Search code examples
pythonspacynamed-entity-recognition

How can I make SpaCy recognize all my given entities


I have quite a list of patterns in JSONL format that I loaded and added to the entity ruler

new_ruler = EntityRuler(nlp).from_disk(project_path + "data/skill_patterns.jsonl")
nlp.add_pipe(new_ruler)

When I print the results: print([(ent.text, ent.label_) for ent in doc.ents]) My output is:

[('data science','SKILL|data-science'), ('CV', 'ORG'), ('Kandidaat', 'FAC'), ('één', 'CARDINAL'), ('LSTM',
 'ORG'), ('Parts', 'GPE'), ('Speech', 'GPE'), ('POS', 'ORG'), ('Entity Recognition', 'ORG'), 
('NER', 'ORG'), ('Word2vec', 'ORG'), ('GloVe', 'ORG'), ('Recursive', 'NORP'), ('Neural Networks', 'ORG'),
 ('Ensemble', 'PERSON'), ('Dynamic', 'NORP'), ('Intent detection', 'PERSON'), ('Phrase matching.-', 'ORG'),
 ('Microsoft', 'NORP'), ('Azure.-', 'ORG'), ('één', 'CARDINAL'), ('Python', 'WORK_OF_ART'),
 ('Pytorch', 'GPE'), ('Django', 'GPE'), ('GoLanguage.-', 'GPE'), ('Kandidaat', 'FAC'), ('1 november 2020', 'DATE')]

Now I know for a fact that for example ('Pytorch', 'GPE') or ('Django', 'GPE') are in my pattern list and should be recognized as SKILL instead of the entities they got assigned now. This goes for quite a few other 'skills' as well.

{"label":"SKILL|django","pattern":[{"LOWER":"django"}]}
{"label":"SKILL|pytorch","pattern":[{"LOWER":"pytorch"}]}

Is there someone that knows why it does not adhere to my self created entities?

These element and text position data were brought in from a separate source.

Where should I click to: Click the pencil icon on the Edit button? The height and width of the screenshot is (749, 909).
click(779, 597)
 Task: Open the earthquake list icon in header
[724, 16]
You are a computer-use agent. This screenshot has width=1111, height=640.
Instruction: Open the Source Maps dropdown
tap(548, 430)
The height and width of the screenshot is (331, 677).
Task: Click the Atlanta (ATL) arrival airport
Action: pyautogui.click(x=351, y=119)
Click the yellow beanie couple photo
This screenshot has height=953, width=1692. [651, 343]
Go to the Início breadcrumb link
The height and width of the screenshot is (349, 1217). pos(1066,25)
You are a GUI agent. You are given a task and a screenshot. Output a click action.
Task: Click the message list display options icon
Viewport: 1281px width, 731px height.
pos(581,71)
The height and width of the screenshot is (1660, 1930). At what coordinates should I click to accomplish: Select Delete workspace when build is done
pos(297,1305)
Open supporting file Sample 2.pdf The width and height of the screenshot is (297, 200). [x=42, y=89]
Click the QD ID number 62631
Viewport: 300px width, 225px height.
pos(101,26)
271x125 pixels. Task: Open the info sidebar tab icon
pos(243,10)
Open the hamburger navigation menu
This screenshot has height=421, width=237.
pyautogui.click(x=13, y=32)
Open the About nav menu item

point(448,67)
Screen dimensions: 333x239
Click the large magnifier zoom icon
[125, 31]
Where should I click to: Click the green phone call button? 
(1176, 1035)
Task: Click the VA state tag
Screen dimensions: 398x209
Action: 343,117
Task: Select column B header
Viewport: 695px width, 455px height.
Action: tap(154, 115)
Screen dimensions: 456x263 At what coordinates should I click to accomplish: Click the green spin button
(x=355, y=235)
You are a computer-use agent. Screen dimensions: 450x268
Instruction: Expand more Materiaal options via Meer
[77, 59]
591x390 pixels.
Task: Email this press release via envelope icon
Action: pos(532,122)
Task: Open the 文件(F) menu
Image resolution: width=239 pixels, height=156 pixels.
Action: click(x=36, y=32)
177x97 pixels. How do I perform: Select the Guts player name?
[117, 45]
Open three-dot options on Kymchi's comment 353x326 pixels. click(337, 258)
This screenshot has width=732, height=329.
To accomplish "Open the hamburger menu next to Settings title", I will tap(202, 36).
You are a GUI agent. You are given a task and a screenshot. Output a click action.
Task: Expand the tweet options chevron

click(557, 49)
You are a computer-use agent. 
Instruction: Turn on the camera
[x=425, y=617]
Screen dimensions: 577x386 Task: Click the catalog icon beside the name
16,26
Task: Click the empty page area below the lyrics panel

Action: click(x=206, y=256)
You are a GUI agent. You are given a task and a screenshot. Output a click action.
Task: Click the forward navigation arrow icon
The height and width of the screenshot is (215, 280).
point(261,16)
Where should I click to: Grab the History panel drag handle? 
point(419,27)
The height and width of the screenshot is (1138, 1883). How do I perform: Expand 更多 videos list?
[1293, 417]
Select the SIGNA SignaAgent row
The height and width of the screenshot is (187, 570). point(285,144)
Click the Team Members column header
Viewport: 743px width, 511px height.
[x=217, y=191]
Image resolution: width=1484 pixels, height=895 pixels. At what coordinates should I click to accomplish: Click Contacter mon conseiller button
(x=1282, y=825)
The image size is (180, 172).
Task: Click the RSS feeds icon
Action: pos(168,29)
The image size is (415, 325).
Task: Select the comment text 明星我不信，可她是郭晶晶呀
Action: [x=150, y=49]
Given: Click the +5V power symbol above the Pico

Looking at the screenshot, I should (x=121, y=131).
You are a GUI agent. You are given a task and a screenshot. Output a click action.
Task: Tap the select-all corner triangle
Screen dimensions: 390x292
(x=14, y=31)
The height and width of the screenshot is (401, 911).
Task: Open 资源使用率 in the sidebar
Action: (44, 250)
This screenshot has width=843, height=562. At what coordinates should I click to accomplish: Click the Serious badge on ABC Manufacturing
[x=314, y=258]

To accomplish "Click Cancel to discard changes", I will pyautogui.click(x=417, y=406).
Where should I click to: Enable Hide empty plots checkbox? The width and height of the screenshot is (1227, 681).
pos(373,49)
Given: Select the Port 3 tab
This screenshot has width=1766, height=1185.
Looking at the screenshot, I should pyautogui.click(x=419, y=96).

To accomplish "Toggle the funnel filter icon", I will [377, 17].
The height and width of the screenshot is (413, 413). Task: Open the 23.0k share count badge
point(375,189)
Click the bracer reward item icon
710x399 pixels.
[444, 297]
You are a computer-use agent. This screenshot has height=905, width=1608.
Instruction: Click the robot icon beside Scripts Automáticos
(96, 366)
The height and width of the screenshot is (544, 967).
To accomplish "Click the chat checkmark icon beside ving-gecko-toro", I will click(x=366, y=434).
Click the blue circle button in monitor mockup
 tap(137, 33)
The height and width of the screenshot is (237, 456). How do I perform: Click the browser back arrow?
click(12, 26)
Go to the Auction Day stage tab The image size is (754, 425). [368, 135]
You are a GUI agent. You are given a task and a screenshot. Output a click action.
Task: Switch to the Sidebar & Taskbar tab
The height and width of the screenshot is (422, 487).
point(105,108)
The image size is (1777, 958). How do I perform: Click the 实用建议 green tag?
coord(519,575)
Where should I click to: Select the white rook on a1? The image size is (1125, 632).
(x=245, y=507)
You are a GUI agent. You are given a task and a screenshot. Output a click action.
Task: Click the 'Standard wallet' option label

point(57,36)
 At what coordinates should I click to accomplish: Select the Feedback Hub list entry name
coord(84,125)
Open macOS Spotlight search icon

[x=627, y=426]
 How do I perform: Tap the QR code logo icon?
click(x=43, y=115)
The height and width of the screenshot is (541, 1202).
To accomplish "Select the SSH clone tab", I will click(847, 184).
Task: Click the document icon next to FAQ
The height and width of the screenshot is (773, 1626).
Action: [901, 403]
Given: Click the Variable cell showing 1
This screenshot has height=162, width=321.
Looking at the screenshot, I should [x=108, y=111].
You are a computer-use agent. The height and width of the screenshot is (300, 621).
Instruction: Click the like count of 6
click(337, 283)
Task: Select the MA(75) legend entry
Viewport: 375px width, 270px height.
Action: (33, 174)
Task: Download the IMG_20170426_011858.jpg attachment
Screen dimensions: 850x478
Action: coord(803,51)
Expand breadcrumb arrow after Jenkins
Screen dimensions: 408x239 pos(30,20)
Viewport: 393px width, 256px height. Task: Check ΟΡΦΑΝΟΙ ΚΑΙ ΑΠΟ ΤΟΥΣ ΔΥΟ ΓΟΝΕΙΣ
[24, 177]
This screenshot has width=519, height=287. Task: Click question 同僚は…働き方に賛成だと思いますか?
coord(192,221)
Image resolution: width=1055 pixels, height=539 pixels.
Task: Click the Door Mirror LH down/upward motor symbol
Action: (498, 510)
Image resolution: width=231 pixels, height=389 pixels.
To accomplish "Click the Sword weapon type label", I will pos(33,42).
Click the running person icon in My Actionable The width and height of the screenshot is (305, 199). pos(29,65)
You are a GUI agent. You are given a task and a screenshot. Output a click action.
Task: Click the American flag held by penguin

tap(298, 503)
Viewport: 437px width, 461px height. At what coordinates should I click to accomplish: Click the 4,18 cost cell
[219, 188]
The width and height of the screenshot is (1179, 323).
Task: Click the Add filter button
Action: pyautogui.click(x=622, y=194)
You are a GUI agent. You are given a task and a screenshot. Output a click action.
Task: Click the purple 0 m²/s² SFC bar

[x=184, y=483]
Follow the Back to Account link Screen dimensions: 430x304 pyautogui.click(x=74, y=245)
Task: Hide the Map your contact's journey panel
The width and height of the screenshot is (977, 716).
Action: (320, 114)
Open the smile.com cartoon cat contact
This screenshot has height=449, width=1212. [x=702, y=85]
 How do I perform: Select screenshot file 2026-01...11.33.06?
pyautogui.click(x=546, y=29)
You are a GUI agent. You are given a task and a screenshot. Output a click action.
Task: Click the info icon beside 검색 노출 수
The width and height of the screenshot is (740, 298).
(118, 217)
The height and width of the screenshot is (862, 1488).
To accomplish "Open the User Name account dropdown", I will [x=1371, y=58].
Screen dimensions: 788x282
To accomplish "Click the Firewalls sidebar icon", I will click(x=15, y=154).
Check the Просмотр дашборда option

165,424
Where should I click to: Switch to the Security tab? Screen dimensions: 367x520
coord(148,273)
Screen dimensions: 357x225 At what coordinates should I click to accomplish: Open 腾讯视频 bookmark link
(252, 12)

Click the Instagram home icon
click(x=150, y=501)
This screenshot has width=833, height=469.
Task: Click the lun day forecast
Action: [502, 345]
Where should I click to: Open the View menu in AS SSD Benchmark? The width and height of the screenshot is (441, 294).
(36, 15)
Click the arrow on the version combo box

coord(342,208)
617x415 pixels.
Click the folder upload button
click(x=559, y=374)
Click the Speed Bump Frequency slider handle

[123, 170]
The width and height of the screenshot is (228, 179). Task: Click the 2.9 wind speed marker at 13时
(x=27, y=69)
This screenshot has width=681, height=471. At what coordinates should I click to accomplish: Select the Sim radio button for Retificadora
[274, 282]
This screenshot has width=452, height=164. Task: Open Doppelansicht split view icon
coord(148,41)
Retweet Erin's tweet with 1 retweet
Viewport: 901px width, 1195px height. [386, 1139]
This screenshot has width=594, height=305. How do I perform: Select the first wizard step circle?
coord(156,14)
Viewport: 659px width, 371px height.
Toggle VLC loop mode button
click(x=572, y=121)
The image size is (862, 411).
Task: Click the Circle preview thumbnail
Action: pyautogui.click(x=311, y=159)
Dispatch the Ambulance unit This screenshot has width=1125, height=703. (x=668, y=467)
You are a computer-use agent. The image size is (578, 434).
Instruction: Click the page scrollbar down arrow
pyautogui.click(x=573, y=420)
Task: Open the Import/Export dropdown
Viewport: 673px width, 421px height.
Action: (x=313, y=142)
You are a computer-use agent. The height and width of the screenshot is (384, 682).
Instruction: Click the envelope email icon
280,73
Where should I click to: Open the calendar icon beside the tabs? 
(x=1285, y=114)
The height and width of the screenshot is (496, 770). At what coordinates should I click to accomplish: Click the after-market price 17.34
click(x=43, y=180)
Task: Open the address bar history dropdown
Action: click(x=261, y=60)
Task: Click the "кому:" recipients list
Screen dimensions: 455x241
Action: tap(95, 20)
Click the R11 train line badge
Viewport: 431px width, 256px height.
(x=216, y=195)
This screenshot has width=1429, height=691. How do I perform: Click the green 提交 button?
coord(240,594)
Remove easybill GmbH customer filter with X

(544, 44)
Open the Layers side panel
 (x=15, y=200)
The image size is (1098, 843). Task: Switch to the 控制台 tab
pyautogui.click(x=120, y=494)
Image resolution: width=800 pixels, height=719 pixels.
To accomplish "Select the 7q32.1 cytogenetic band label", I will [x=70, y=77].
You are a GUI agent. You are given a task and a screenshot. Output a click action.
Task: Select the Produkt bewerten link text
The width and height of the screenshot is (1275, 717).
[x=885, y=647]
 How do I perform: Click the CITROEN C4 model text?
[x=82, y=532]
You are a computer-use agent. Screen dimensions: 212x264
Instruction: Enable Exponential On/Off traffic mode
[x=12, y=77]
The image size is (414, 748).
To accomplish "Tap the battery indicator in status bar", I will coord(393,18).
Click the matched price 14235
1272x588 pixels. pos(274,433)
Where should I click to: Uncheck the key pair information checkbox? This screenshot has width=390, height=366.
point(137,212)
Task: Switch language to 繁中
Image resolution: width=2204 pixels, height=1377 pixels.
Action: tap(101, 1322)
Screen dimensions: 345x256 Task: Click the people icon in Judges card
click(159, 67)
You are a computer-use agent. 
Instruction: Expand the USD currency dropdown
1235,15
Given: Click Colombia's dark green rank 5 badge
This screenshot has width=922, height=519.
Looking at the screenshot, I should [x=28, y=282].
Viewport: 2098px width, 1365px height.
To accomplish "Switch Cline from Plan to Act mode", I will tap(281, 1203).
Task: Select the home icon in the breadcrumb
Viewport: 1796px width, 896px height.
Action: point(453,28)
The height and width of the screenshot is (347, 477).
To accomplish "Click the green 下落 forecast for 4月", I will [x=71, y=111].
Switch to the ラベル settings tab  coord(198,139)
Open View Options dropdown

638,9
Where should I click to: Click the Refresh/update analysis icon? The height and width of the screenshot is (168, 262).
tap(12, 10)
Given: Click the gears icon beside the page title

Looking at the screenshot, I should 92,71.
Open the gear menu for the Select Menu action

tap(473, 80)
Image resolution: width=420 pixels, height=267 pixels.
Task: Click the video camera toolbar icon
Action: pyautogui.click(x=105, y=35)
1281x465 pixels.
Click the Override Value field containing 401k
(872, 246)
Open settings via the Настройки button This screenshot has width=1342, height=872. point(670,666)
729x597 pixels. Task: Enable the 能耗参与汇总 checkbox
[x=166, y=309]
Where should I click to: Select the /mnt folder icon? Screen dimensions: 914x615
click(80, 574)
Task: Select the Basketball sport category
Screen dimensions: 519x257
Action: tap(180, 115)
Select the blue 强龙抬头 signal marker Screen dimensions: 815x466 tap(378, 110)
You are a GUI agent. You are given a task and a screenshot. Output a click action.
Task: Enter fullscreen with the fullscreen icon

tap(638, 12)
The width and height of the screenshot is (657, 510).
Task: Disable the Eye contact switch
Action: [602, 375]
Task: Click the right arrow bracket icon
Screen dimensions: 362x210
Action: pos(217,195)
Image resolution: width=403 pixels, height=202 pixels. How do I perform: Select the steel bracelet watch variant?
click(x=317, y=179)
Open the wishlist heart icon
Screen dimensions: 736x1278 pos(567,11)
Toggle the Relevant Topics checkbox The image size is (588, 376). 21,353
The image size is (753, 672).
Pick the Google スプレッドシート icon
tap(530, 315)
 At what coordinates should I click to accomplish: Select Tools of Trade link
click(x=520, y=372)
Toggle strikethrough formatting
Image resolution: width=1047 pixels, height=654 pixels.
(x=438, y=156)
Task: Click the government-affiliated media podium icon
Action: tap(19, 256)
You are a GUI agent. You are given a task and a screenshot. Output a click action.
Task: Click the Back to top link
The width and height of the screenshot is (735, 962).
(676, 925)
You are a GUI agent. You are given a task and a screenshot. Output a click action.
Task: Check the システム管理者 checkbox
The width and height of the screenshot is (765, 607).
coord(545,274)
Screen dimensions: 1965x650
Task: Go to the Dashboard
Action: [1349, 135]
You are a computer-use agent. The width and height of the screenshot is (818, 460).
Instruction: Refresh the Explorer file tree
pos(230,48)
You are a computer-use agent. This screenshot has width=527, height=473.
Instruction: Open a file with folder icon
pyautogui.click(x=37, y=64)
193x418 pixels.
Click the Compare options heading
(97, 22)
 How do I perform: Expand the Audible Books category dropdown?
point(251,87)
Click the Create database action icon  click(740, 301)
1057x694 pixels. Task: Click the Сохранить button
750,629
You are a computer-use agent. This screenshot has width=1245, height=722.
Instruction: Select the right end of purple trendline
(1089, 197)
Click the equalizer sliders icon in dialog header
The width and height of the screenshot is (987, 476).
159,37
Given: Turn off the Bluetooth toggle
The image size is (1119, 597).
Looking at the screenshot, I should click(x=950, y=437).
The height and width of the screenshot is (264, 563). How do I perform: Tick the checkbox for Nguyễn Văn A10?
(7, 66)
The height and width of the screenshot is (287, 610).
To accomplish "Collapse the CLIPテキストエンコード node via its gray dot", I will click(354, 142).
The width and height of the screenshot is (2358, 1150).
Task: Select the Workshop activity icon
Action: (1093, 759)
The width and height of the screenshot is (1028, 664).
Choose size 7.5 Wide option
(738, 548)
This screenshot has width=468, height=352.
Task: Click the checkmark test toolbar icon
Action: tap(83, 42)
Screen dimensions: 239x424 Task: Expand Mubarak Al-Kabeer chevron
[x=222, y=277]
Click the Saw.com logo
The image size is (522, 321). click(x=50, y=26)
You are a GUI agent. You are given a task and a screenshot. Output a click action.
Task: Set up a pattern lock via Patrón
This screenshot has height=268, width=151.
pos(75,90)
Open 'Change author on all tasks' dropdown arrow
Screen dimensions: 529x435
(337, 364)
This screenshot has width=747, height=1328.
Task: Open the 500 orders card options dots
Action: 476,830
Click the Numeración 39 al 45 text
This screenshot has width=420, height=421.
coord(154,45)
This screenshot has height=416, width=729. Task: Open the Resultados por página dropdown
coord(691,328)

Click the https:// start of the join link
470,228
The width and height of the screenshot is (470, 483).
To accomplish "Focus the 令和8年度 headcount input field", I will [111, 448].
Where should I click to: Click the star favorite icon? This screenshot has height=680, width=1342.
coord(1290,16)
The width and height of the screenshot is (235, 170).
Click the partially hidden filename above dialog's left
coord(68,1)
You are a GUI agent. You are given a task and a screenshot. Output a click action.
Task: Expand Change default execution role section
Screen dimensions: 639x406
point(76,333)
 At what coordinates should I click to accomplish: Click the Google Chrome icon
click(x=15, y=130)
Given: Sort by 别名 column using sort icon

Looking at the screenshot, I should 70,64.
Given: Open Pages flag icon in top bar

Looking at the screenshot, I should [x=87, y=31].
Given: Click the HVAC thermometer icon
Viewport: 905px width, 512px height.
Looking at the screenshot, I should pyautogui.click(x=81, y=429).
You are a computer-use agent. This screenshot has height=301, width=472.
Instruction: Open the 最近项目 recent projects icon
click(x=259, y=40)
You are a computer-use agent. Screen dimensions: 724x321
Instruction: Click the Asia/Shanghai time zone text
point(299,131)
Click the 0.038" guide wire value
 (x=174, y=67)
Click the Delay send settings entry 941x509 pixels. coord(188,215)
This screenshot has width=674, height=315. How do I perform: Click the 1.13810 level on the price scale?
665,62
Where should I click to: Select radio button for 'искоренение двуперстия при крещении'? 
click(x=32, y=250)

Is there a way that I can prioritize my entities above the ones already in the model?

Thanks!


Solution

  • I've found a solution.

    By adding the new_ruler before the NER (after parser) in the pipeline, it gives the created entities priority

    nlp.add_pipe(new_ruler, after='parser')